Our View: Don't neuter Net neutrality

May 9 2014 - 10:56am


The Federal Communications Commission is planning to allow Internet service providers (ISP) to charge extra money for "fast lane" broadband services. In other words, the mega web sites on the Net, YouTube, Netflix, Amazon, etc., would have better service, and speed, than other web sites.

Such changes would allow ISPs to charge customers for "preferred" service on web sites. It can also provide the opportunity for web sites with deep pockets to pay money to the ISPs to allow them better service than other sites. Who doubts that such payoffs would be passed on to Net service customers? The proposed rules are meant to end Net neutrality, a practice that has been in place since 2010 and is being challenged in court by the major corporate firm, Verizon.

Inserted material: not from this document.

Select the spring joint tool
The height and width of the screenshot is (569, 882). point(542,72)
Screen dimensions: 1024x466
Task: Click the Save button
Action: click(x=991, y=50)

For those unaware of what Net neutrality is, Standard-Examiner technology writer Leslie Meredith explained it in a pithy, succinct manner: "Net neutrality is about fairness across the Internet -- equal treatment for all. ... the principle that Internet service providers should enable access to all legal content and applications regardless of the source, and without favoring or blocking particular products or websites."

All Internet users should oppose these FCC recommendations. The Net is a libertarian service. It should not play favorites. Corporate money should not harm access to users who already pay via subscription fees to use the Net. We urge readers to contact their U.S. representative and senators and tell them that Net neutrality should not be neutered.

As Meredith reported, FCC Chairman Tom Wheeler is backing away a little from ending Net neutrality. He wants a delay and added that anything that decreases the quality Net users already enjoy is not acceptable. He also claims that current competition for web usage will not be harmed. Frankly, talk is cheap, we've seen what the FCC wants to do. Ron Fournier, reporter for National Journal, has suggested that ending Net neutrality could spark a populist revolt (Read)

Fairness with Internet usage must not die. The Internet cannot wither thanks to corporate dominance -- like areas of our nation have withered due to corporate greed replacing corporate responsibility. Net neutrality must survive.